Denk hier eens over na: afhankelijk van in welk deel van de wereld je woont, kun je een heel ander weer en een heel ander klimaat ervaren dan een mede-weer-nerd die net als jij dit artikel nu leest.
Omdat het weer van plaats tot plaats en van tijd tot tijd sterk verschilt, is het onwaarschijnlijk dat twee plaatsen hetzelfde exacte weer of klimaat zullen ervaren. Gezien de vele locaties die er wereldwijd zijn, zijn dat best veel verschillende klimaten - te veel om één voor één te bestuderen! Om dit volume klimaatgegevens voor ons gemakkelijker te verwerken te maken, "classificeren" (groeperen we ze op overeenkomsten) klimaten.
De eerste poging tot klimaatclassificatie werd gedaan door de oude Grieken. Aristoteles geloofde dat elk van de hemisferen van de aarde (noordelijk en zuidelijk) in 3 zones kon worden verdeeld: de verzengend, gematigd, en koud, en die vijf breedtecirkels van de aarde (de poolcirkel (66.5 ° N), Steenbokskeerkring (23.5 ° S), Kreeftskeerkring (23.5 ° N), evenaar (0 °) en Antarctische cirkel (66.5 ° S)) van elkaar gescheiden.
Omdat deze klimaatzones zijn geclassificeerd op basis van breedtegraad - een geografische coördinaat - staan ze ook bekend als de geografische zones.
Omdat Aristoteles geloofde dat de gebieden rond de evenaar te heet waren om te worden bewoond, noemde hij ze de "verzengende" zones. We kennen ze vandaag als de Tropen.
Beide delen de evenaar als een van hun grenzen; bovendien strekt de noordelijke verzengende zone zich uit tot de Kreeftskeerkring en de zuidelijke tot de Steenbokskeerkring.
De ijskoude zones zijn de koudste gebieden op aarde. Ze zijn zomerloos en meestal bedekt met ijs en sneeuw.

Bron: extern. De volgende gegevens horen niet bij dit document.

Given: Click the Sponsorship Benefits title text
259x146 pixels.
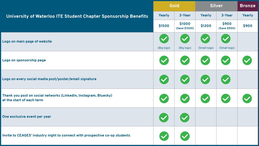Looking at the screenshot, I should click(77, 16).
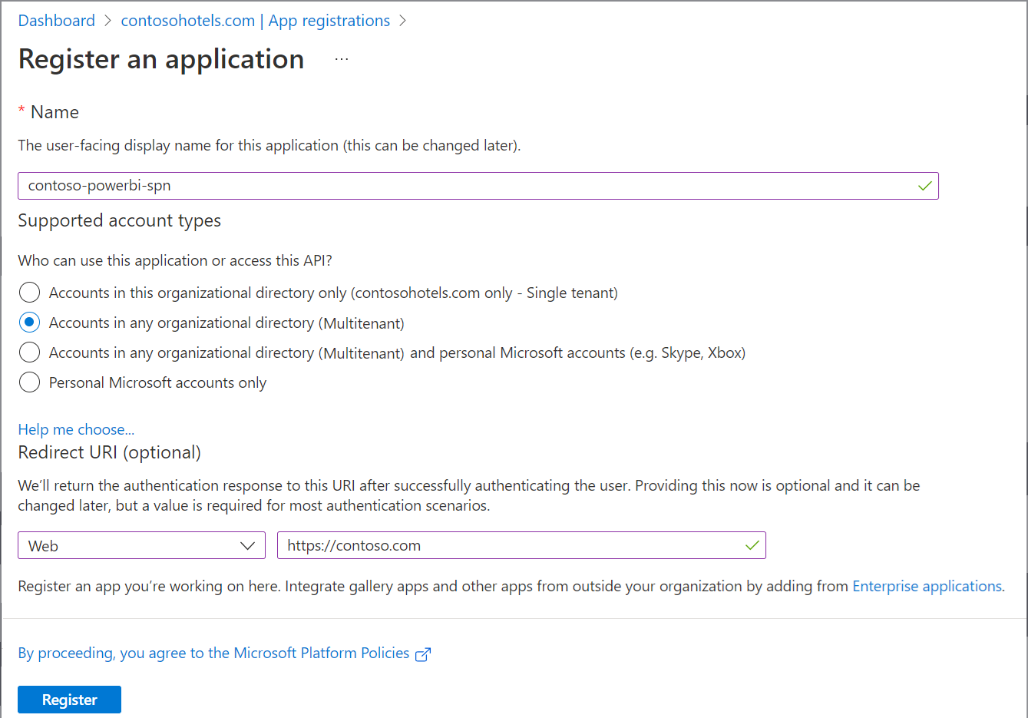Click the Enterprise applications link
Viewport: 1028px width, 718px height.
tap(927, 586)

Omdat deze zich op de polen van de aarde bevinden, is elk slechts begrensd door een enkele breedtegraad: de poolcirkel op het noordelijk halfrond en de antarctische cirkel op het zuidelijk halfrond.
Tussen de verzengende en frigide zones liggen de gematigde zones, die kenmerken hebben van beide andere twee. Op het noordelijk halfrond wordt de gematigde zone begrensd door de Kreeftskeerkring en de poolcirkel. Op het zuidelijk halfrond strekt het zich uit van de Steenbokskeerkring tot de Antarctische cirkel. Bekend om zijn vier seizoenen - winter, lente, zomer en herfst - wordt het beschouwd als het klimaat van de middelste breedtegraden.
Er zijn maar weinig andere pogingen gedaan om het klimaat te classificeren tot het begin van de 20e eeuw, toen de Duitse klimatoloog Wladimir Köppen een hulpmiddel ontwikkelde voor het presenteren van het wereldpatroon van klimaten: de Köppen-klimaatclassificatie.
Hoewel het systeem van Köppen het bekendste en meest geaccepteerde van de twee systemen is, was het idee van Aristoteles in theorie niet zo verkeerd. Als het aardoppervlak volledig homogeen was, zou de kaart van wereldklimaten erg lijken op die van de Grieken; Omdat de aarde echter geen homogene bol is, wordt hun classificatie als te simplistisch beschouwd.
De 3 klimaatzones van Aristoteles worden vandaag nog steeds gebruikt bij het generaliseren van het algehele weer en klimaat van een grote strook breedtegraden.